Required action:
Lines with the word "computer" are the answer; copy each of them from the data below.
-- Supplied material follows --
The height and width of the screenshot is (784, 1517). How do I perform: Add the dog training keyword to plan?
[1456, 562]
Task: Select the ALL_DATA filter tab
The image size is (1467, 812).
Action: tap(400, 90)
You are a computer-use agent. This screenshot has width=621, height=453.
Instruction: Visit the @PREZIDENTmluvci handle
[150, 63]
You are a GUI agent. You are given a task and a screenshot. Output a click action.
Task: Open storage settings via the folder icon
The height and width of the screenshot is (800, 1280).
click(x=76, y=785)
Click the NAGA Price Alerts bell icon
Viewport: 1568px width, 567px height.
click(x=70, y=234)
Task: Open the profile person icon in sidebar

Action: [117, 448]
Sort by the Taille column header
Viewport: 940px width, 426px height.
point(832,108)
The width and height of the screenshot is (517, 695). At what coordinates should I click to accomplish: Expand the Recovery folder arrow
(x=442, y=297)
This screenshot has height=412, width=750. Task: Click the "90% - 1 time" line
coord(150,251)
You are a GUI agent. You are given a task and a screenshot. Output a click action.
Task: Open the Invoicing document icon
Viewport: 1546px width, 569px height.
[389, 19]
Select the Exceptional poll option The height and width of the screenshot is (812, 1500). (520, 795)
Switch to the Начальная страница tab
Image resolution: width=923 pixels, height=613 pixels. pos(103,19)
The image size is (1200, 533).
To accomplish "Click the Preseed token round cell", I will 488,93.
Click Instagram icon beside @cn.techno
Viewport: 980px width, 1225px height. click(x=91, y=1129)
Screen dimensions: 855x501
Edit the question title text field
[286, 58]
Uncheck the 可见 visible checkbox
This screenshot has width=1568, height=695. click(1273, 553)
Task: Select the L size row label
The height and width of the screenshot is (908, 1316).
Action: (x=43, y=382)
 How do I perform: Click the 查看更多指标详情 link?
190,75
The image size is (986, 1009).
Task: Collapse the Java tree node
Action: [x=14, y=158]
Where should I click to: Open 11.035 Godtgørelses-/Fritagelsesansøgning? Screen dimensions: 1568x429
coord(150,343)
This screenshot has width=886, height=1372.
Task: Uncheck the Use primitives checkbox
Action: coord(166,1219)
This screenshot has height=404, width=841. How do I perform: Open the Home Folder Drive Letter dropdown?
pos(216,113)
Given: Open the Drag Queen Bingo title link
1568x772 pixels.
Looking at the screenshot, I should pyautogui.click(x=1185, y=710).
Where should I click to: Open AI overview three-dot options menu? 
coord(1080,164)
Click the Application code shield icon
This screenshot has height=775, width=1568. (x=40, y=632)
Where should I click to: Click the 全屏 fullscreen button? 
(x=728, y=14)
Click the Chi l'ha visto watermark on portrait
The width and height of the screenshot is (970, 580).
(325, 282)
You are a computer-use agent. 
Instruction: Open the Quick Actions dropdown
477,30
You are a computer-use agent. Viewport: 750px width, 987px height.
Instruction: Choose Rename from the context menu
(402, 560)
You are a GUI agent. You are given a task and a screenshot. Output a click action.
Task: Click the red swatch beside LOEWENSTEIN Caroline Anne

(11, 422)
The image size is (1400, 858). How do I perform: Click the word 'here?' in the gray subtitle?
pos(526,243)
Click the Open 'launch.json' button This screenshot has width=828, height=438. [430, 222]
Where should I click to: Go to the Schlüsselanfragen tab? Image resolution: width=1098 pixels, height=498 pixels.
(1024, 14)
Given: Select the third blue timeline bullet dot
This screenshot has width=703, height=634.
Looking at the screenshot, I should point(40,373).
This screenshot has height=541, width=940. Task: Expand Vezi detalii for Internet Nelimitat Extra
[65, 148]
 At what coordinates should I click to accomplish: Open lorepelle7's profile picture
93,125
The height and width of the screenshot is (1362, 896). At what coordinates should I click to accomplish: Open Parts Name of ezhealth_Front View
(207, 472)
-- Supplied material concluded --
Expected output:
You are a computer-use agent. This screenshot has width=621, height=453.
You are a computer-use agent. 
You are a computer-use agent. Viewport: 750px width, 987px height.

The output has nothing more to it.